**TRY IT:** Wherever the line that contains "The image size is (1388, 868)." falls, repeat it and the lines after it exactly until the records end, without any pictures.

Recorded data:
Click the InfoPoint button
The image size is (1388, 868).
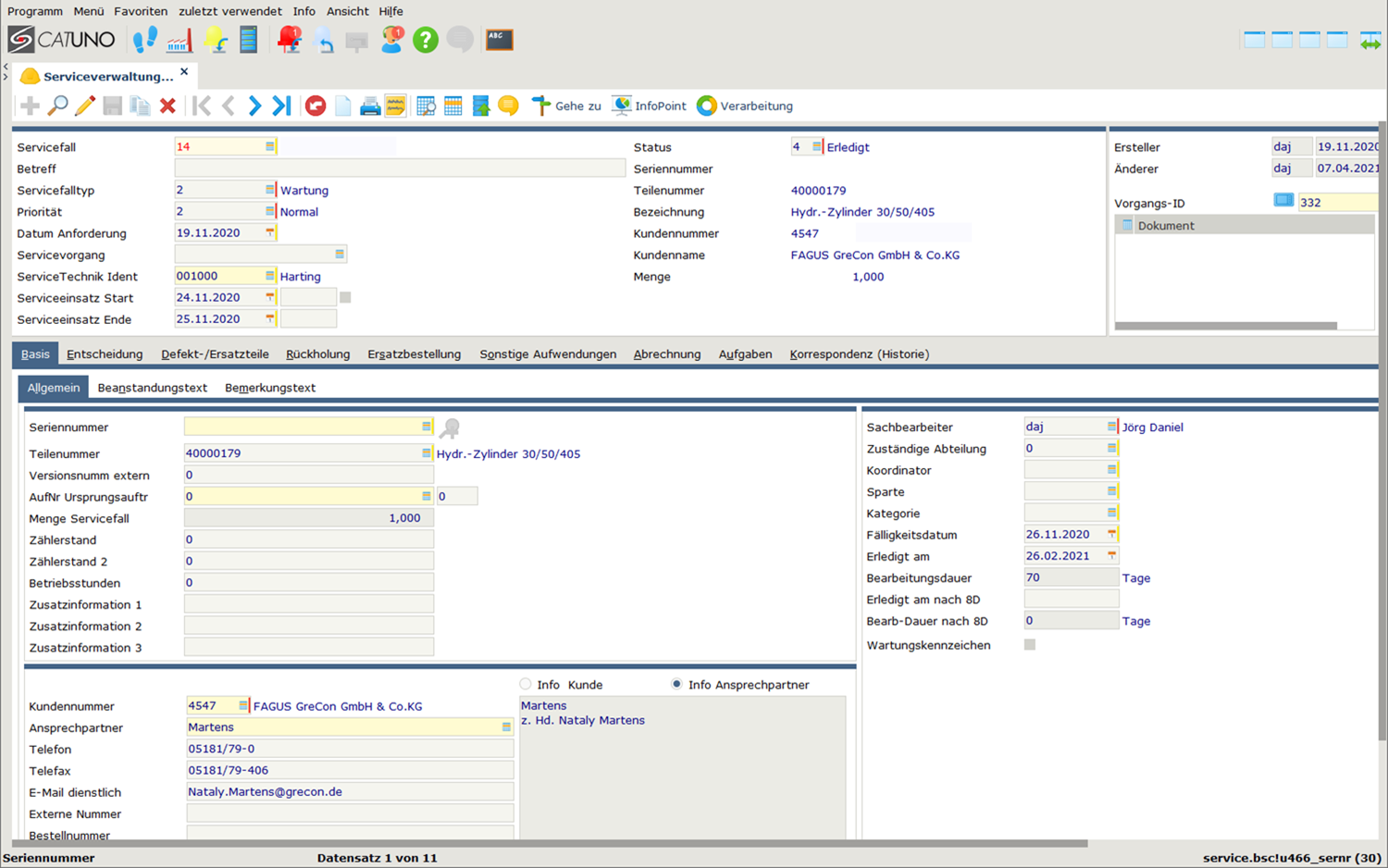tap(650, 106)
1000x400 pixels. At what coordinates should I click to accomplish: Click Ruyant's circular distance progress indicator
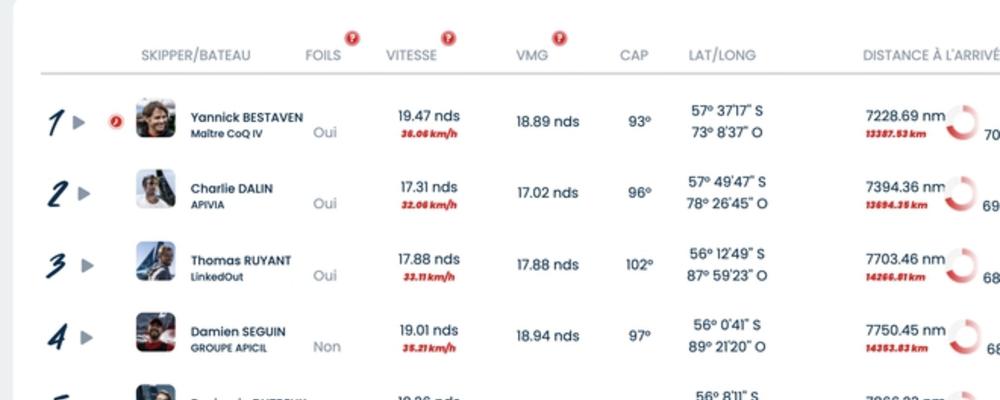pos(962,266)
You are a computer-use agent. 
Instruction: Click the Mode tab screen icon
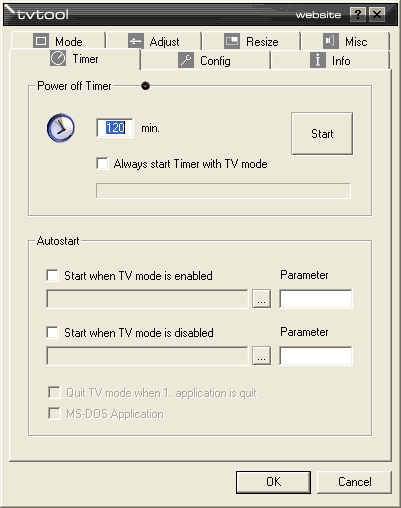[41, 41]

**SOLUTION TO THIS PROBLEM:**
The image size is (1388, 868).
tap(650, 106)
1000x400 pixels. At what coordinates should I click to accomplish: Click Ruyant's circular distance progress indicator
pos(962,266)
You are a computer-use agent. 
Instruction: Click the Mode tab screen icon
[41, 41]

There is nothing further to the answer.